Nevertheless, I am compelled to concur in the majority's deletion of the $200,000 awarded for "[l]oss of earnings and earning capacity" as unsupported by the record. Because of his employer's benevolence, Mr. Lederer demonstrated no actual "loss of earnings," and as the majority notes, there was no evidence by which the jury could have quantified the proven "loss of earning capacity." Although the amount of such an award "is inherently speculative and is not susceptible of calculation to a mathematical certainty," the record must contain evidence that reasonably supports a means of quantifying the value of the loss. Reichert v. Bertucci, 96-1213, pp. 8-9 (La.App. 4th Cir. 12/4/96), 684 So.2d 1041, 1046, writ denied, 97-0023 (La. 2/7/97), 688 So.2d 511 (citation omitted).
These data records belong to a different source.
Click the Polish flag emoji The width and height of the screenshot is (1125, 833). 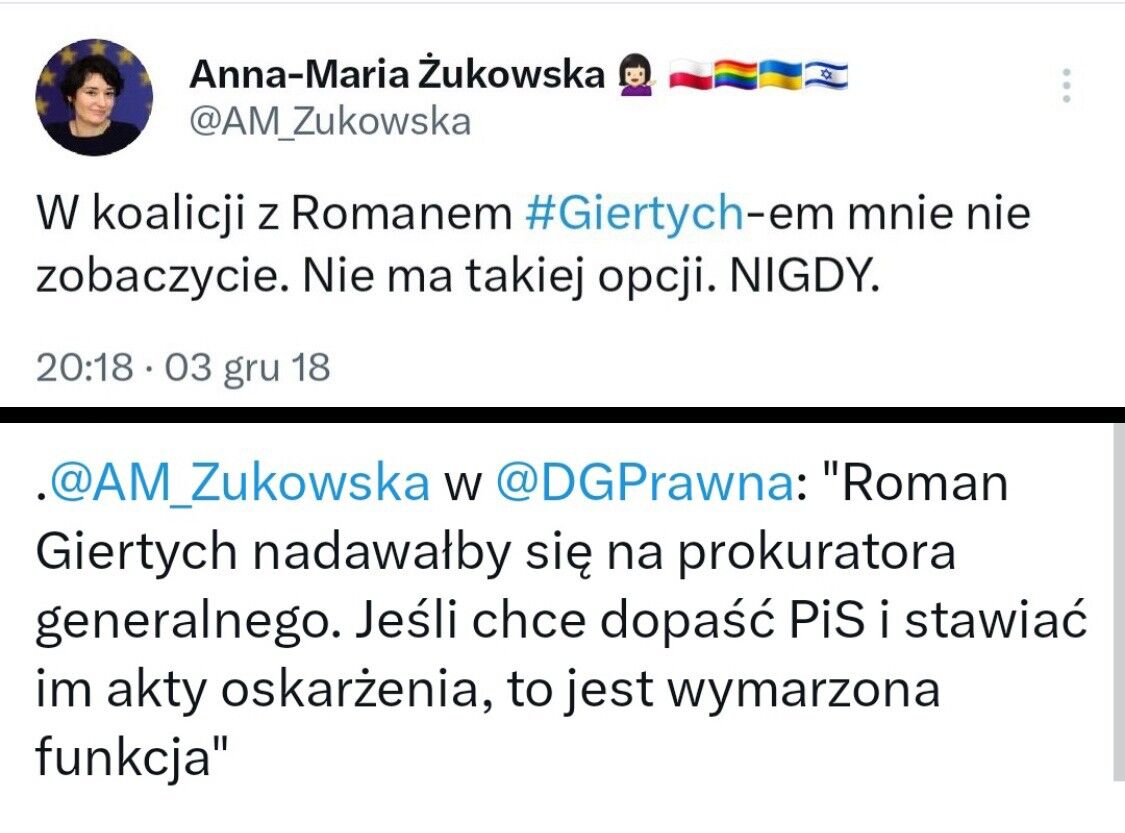point(691,75)
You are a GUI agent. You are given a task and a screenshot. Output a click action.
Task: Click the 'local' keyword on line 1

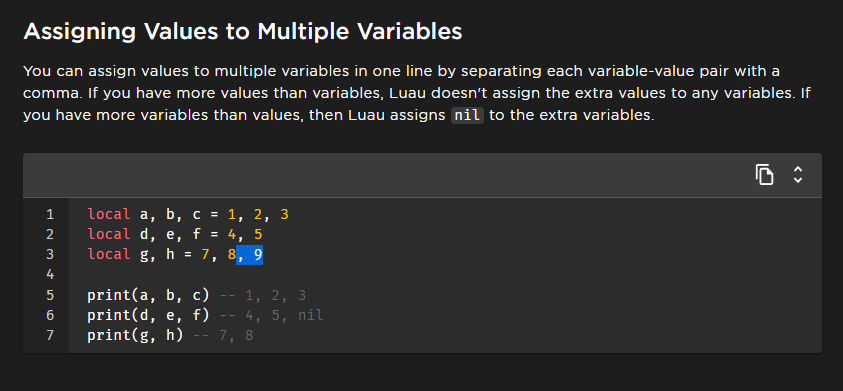point(109,215)
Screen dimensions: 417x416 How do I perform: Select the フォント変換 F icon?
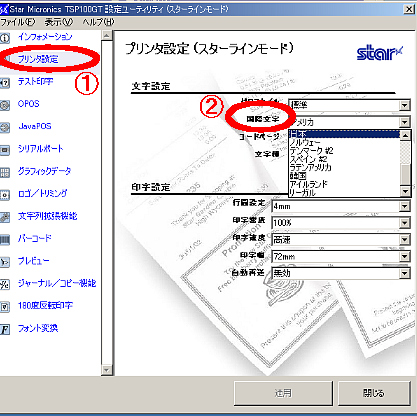[x=5, y=329]
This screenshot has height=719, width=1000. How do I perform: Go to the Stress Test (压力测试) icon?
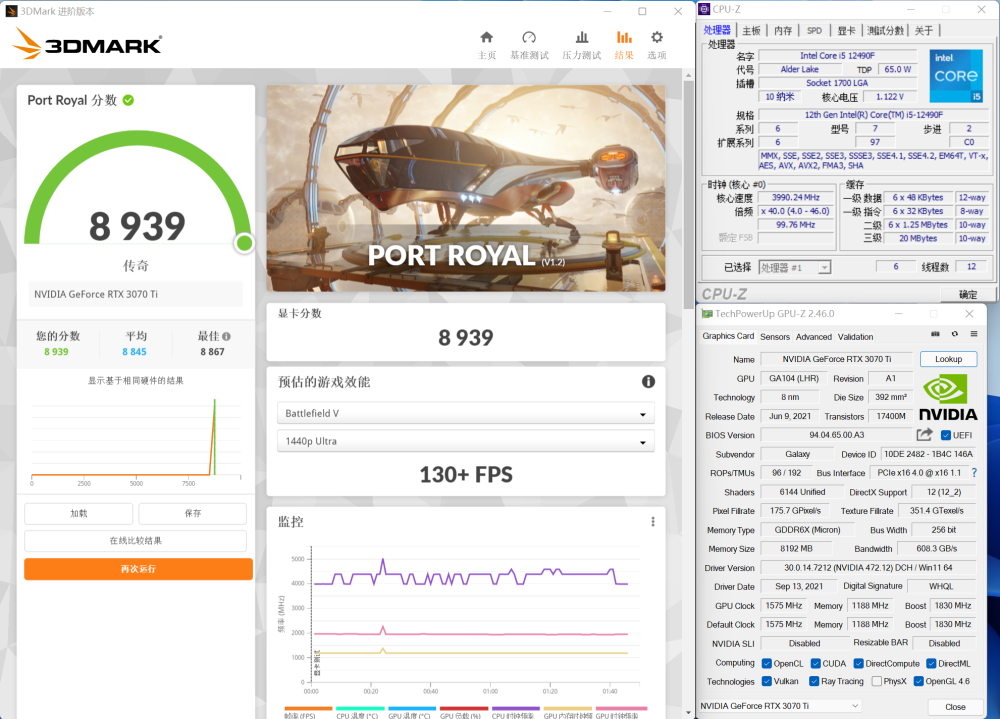[582, 44]
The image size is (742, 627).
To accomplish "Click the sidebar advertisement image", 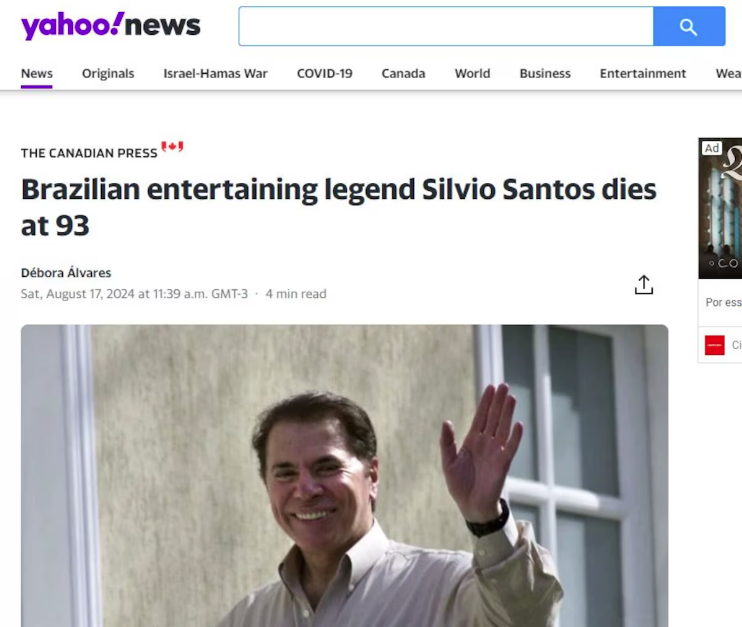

The type of evidence necessary to estimate a loss of earning capacity will depend upon the particular circumstances of each case; although detailed vocational evidence is often helpful in establishing the extent of a loss of earning capacity, it is not the only way to establish this element of damage. See, e.g., Whigham v. Boyd, 97-0693, pp. 7-10 (La.App. 4th Cir. 10/1/97), 700 So.2d 1163, 1167-68, writ denied, 97-2740 (La. 1/16/98), 706 So.2d 979 (award based upon testimony by plaintiff, treating physician and economist); Carter v. Baham, 95-2126, pp. 14-16 (La.App. 4th Cir. 10/9/96), 683 So.2d 299, 307-308 (same). In some cases, the plaintiff's own testimony, if credible and factually supported, will provide a sufficient basis for the factfinder's measurement of a loss of earning capacity. See, e.g., Smith v. Two R Drilling Co., 606 So.2d 804, 811 (La.App. 4th Cir.), writ denied, 607 So.2d 560 (La. 1992) ("The award is substantiated by [amounts furnished by plaintiff] and no economist or expert was required to testify."); Sherlock v. Berry, 487 So.2d 555, 558 (La.App. 4th Cir.), writ not considered, 489 So.2d 912 (La. 1986) (reasonable proof of future earnings loss "may even consist of the plaintiff's own testimony if accepted as truthful.").
In this case, as previously noted, Mr. Lederer's current employer has absorbed the primary economic loss resulting from the plaintiffs residual disability, but there can be no guarantee that this situation will continue. Accordingly, the loss of earning capacity could not be measured by comparing past income with his actual present and future wages, but an estimated value of the employer's "subsidy," i.e., the cost of the additional employee as well as the many modifications of other employees' tasks, might have been possible. Alternatively, vocational testimony concerning the effect of Mr. Lederer's disability on his salary potential with other employers in an "arms-length" job market would have enabled the jury to measure the loss. Absent such evidence, however, I must concur in the reversal of the award for loss of earnings and earning capacity.